Exercises:
a - Write out again the profile of Anders, everything from "Concerned about the" down to "sales and donations.".
b - Answer these from the profile of Anders:
(i) What is the realm in her latest novel called?
(ii) Besides outrageous, what are her introductions of performers said to always be?
(iii) How does each virtual event benefit a Bay Area bookstore?

Provided passage:
━━━━━━

Anders is an accomplished writer and novelist, known for her inventive science fiction. Her latest novel is titled “The City in the Middle of the Night,” about a young girl who lives in the precarious world known as January, a realm that is eternally split into day and night. Anders also organizes and hosts Writers With Drinks, a lively monthly reading series in San Francisco that has featured the likes of Mary Gaitskill, Armistead Maupin, W. Kamau Bell, Amy Tan and Jonathan Lethem.
She is lauded for her colorful introductions of nightly performers, which are always outrageous and, yes, also fictionalized. The performers represent a rich variety of genres, from science fiction and fantasy to comedy and erotica. The result is a curious stitching of minds that is often both hilarious and absurd. In this way, Anders has become the figurehead of a cherished fixture within the San Francisco literary scene. Of course, COVID-19 has since severed these vestiges of warmth and community. However, Anders has supplied a substitute.
Concerned about the state of local bookstores in the wake of the coronavirus pandemic, Anders organized a series of virtual events featuring writers in conversation. Each event benefits one Bay Area bookstore through name-your-price ticket sales and donations.

━━━━━━

Material provided:
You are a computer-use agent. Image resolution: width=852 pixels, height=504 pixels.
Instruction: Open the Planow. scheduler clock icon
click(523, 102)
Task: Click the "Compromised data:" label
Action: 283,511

━━━━━━

Solutions:
a -
Concerned about the state of local bookstores in the wake of the coronavirus pandemic, Anders organized a series of virtual events featuring writers in conversation. Each event benefits one Bay Area bookstore through name-your-price ticket sales and donations.

b -
(i) January
(ii) Fictionalized
(iii) Through name-your-price ticket sales and donations